2. qrelu and QGlobalAvgPool2D are pass-throughs on the int8 grid

qrelu is a clamp at the input zero_point — no requantizer, no scale change. QGlobalAvgPool2D integer-averages over spatial axes, also no scale change. Consecutive layers reuse the upstream (scale, zero_point) rather than burning new requantizers. This is what makes the int8 grid composable without explosion: every requantizer in the pipeline corresponds to a real precision boundary (input change, weight scale collapse), not an artifact of layer chaining.

3. Per-channel weight scales where the math demands them

Layer Per-channel weights?
QConv2DPerChannel (stem) Yes
QPointwiseConv2D (expand) No (per-tensor)
QDepthwiseConv2D Yes (TFLite mandate — depthwise channels have wildly varying magnitudes)
QPointwiseConv2D (project) No (per-tensor)
QDense No (per-tensor)

Per-channel everywhere doubles requantizer storage with little accuracy gain in practice; the convention here matches what TFLite Micro and CMSIS-NN ship.

Precision tier per layer

Layer Storage Accumulator Per-channel weights
QPad2D int8 n/a
QConv2DPerChannel (stem) int8 int32 yes
QPointwiseConv2D (expand) int8 int32 no
QDepthwiseConv2D int8 int32 yes
QPointwiseConv2D (project) int8 int32 no
QAdd int8 int32 n/a
QGlobalAvgPool2D int8 int32 n/a
QDense int8 int32 no

Every layer is pure integer at runtime. Calibration (FLOAT=1 STD=1) is host-only.

Build and run

cd examples/mobilenetv2_int8
make             # debug
make release     # -O3
make run         # parity report (max-abs error vs float reference)
make bench       # CSV cycle/byte report -> output/mobilenetv2_int8.csv
make golden      # int8 logits for the bundled 4-sample test set

make run prints per-tensor affine params and the worst max-abs error vs the float reference; the bundled dataset passes within 50% of the logits range.

make golden writes a stable text dump of the int8 logit bytes that the integration suite asserts byte-for-byte. Because the SIMD backends’ bit-exactness guarantee holds for every enabled backend, the same expected string passes regardless of which gate combination the example binary was built with.
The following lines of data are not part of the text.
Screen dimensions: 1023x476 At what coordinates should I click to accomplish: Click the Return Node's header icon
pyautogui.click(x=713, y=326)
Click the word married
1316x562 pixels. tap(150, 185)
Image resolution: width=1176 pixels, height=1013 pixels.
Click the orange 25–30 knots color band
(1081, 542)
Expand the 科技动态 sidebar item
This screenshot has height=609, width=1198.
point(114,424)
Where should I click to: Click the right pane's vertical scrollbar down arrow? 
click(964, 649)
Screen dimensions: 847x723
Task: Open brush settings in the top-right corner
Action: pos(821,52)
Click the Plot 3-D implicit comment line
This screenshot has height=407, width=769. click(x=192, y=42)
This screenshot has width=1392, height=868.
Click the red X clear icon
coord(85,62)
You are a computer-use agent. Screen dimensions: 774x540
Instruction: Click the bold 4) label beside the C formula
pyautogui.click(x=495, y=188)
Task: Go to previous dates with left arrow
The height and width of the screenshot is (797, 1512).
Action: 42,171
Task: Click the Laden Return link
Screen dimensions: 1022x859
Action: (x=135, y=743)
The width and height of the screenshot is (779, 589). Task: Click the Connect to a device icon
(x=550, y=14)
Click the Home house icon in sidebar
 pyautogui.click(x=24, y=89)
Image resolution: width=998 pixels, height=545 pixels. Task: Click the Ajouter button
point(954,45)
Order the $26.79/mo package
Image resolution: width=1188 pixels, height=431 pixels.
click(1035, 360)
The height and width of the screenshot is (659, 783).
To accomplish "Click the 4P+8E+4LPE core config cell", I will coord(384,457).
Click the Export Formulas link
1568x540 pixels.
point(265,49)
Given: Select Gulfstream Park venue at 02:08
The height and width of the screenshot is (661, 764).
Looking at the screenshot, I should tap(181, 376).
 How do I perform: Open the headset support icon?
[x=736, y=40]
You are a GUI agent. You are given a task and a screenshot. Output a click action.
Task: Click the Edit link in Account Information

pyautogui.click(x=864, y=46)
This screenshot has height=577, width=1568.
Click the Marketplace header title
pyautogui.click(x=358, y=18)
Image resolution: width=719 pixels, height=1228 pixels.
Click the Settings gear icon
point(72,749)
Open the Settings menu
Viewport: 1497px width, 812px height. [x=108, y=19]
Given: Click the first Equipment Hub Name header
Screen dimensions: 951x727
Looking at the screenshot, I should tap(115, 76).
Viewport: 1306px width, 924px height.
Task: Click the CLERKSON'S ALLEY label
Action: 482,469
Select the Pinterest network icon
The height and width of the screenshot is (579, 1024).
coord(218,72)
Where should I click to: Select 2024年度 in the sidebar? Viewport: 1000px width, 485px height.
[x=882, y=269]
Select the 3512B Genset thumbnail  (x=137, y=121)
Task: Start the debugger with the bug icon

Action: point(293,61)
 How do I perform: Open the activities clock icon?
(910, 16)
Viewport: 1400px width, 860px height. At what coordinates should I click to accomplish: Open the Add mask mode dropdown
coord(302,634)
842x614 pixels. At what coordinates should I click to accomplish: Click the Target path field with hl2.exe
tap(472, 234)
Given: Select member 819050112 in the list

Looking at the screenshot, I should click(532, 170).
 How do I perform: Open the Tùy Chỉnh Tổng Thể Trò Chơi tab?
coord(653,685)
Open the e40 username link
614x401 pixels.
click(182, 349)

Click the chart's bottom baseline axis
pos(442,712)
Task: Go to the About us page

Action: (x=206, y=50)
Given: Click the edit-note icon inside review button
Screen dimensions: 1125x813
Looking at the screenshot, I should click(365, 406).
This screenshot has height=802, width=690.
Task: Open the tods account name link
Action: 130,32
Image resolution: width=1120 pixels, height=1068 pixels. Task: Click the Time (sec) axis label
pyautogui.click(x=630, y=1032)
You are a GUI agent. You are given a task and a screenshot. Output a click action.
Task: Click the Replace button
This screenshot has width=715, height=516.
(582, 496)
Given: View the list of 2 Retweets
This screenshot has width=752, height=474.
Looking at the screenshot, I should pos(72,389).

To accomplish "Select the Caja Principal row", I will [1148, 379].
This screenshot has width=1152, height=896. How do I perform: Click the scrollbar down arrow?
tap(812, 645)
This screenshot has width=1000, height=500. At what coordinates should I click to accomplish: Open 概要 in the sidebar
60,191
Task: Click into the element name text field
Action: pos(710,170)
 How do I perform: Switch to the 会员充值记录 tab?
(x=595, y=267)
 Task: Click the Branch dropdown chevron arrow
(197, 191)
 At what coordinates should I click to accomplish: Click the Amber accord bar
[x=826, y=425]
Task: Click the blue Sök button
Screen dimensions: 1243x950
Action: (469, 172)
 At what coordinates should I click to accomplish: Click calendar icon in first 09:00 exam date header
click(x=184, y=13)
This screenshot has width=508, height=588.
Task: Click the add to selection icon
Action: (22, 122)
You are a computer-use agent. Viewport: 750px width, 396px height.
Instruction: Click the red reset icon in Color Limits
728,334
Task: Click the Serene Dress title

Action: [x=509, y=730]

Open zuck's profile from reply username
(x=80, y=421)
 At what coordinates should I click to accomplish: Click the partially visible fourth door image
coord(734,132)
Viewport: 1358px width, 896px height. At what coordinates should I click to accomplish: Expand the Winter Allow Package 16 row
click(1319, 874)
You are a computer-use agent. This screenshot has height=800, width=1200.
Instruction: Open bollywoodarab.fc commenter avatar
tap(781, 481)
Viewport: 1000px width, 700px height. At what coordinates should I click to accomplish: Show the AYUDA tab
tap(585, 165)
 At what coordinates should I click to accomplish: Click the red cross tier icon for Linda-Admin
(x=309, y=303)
What the integration suite catches

unit_test/integration/ shells out to this exemplar’s make golden mode via popen() and compares the emitted byte stream to a baked-in expected string. Because the exemplar is deterministic (hand-crafted weights, fixed synthetic dataset, pure-integer forward), any silent drift in:

  • the example pipeline,
  • the qaffine.hpp requantizer,
  • the qcalibration.hpp calibration helpers,
  • or any SIMD specialization that claims bit-exactness,

trips the test. The root Makefile’s check target orders the integration suite after the example builds so the binaries always exist when the test runs.

Where to take it next

The inverted-residual unit in this file is the load-bearing primitive of MobileNetV2, V3, and EfficientNet — same expand → DW → project shape, same linear-bottleneck rule. A full MobileNetV2-1.0 deployment is this block repeated 17 times with the channel and stride schedule baked into the spec, plus a stem and a classifier head. The build pattern scales linearly; no new primitive needed.

For a larger ResNet-shaped exemplar see examples/resnet18_block_int8/. For an attention-shaped one see examples/transformer_encoder_int8/. For a mixed-precision (int8 + fp16) pipeline see examples/mixed_precision_kws/.